Independent board chairs may no longer be absolutely de rigueur from a corporate governance perspective—even ISS has a somewhat nuanced view on the subject—but the percentage of independent board chairs has been increasing these days. So why is that? According to a recent report from The Conference Board, it’s not, as you might have expected, because of shareholder proposals requesting a separation of these roles to shore up board independence; rather, “it’s likely driven by CEO succession events, as well as the growing workloads of boards and management.”
The Conference Board, in collaboration with ESG data analytics firm ESGAUGE, collected data as of June 8, 2022 for approximately 400 companies in the S&P 500 and 2350 companies in the Russell 3000. The data showed that, among the S&P 500, the percentage of companies with a combined CEO/board chair declined from 49% in 2018 to 44% in early June 2022, while the percentage of companies with an independent board chair increased from 31% in 2018 to 37% as of early June 2022. In contrast, voting support for shareholder proposals for separation of the CEO and board chair roles declined from 35% in 2020 to 28% in the 2022 proxy season. According to proxymonitor.org, for the S&P 250, there were only about 30 shareholder proposals for independent board chairs during 2022. Among companies in the Russell 3000, separation of the two roles is more common, and the percentage of companies with a combined CEO/chair role fell from 37% in 2018 to 35% in 2022.
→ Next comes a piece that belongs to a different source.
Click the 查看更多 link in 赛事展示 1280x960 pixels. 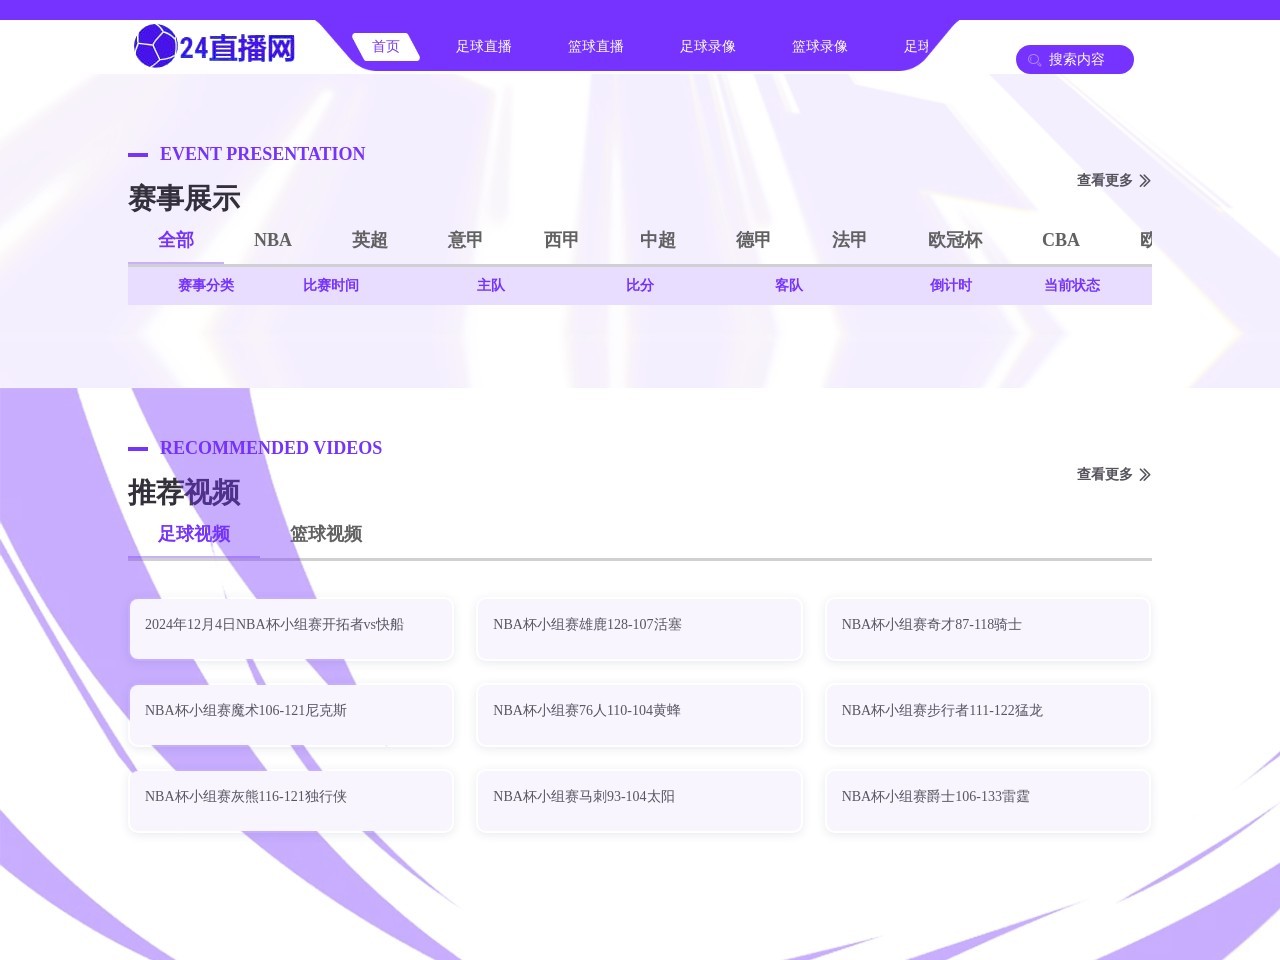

Could the burden of all the crises that boards and company managements have faced in the last few years—a worldwide pandemic, war in Ukraine, supply chain issues, inflation, not to mention all of the demands related to ESG—be the catalyst for this move toward independent board chairs? That’s the theory posited by The Conference Board. The Conference Board suggests that dealing with these crises has increased the workloads of boards and managements, leading many companies to see the benefit of “having two leaders at the helm,” with a board chair focusing on the board and the CEO focusing on management. Another driver identified by the Board is “CEO succession, which has increased recently and provides an opportunity for the board to reconsider its leadership structure. For example, of the 27 CEO succession announcements through June 21, 2022, only one firm chose to replace a departing CEO/board chair with someone who will assume both positions. By comparison, nine firms (33 percent) chose to have the former CEO remain as a non-independent chair—which is often for a transition period of a few years, after which some boards will name the current CEO as chair, while others will choose to name an independent chair.”
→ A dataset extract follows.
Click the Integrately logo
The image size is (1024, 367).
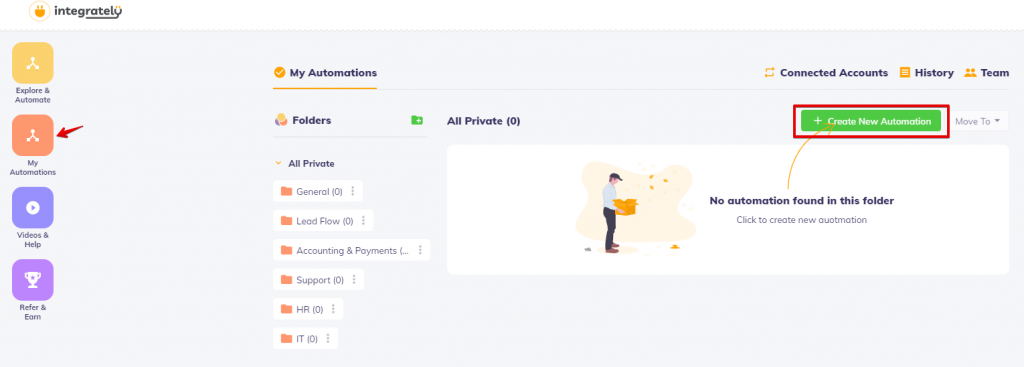[x=76, y=11]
According to the executive director of The Conference Board’s ESG center, as reported in Fortune, “It takes a lot of time to manage the board and lead the board, and if you’re doing that at the same time that you’re trying to lead the business through crises or transformations, that’s hard….It can really help to have two people doing it…and you get extra points with investors.” On the other hand, he observed, there are “a lot of synergies by having one person do both roles,” including that “the person who is overseeing the board agenda is the person who knows the business best: the CEO.” In his view, the decision as to the occupant of the board chair position depends on “[t]he clear allocation of responsibilities between the CEO and the chair, and the chemistry between the two.”
The Conference Board indicates that larger companies are more likely to combine the CEO/chair roles than smaller companies. About 55% of companies with annual revenues of at least $50 billion had a CEO who also served as board chair, while that was true for only 25% of companies with annual revenues under $100 million. Although, the Board reports, almost all companies have a policy about board leadership structure, in 2022, 74% of companies in the S&P 500 and 68% of companies in the Russell 3000 provided flexibility about separating the roles. The reason most cited (66% of the Fortune 500 and 76% of the Russell 3000) for separating the roles was that the CEO and board chair roles have different responsibilities. According to Board data, 60% of companies in the S&P 500 and 31% in the Russell 3000 that required a combined role stated as a reason for that practice that independence of board leadership could be achieved through a lead independent director. Companies also stated that they believed that, based on industry experience and company knowledge, the CEO was best suited to set the board’s agenda.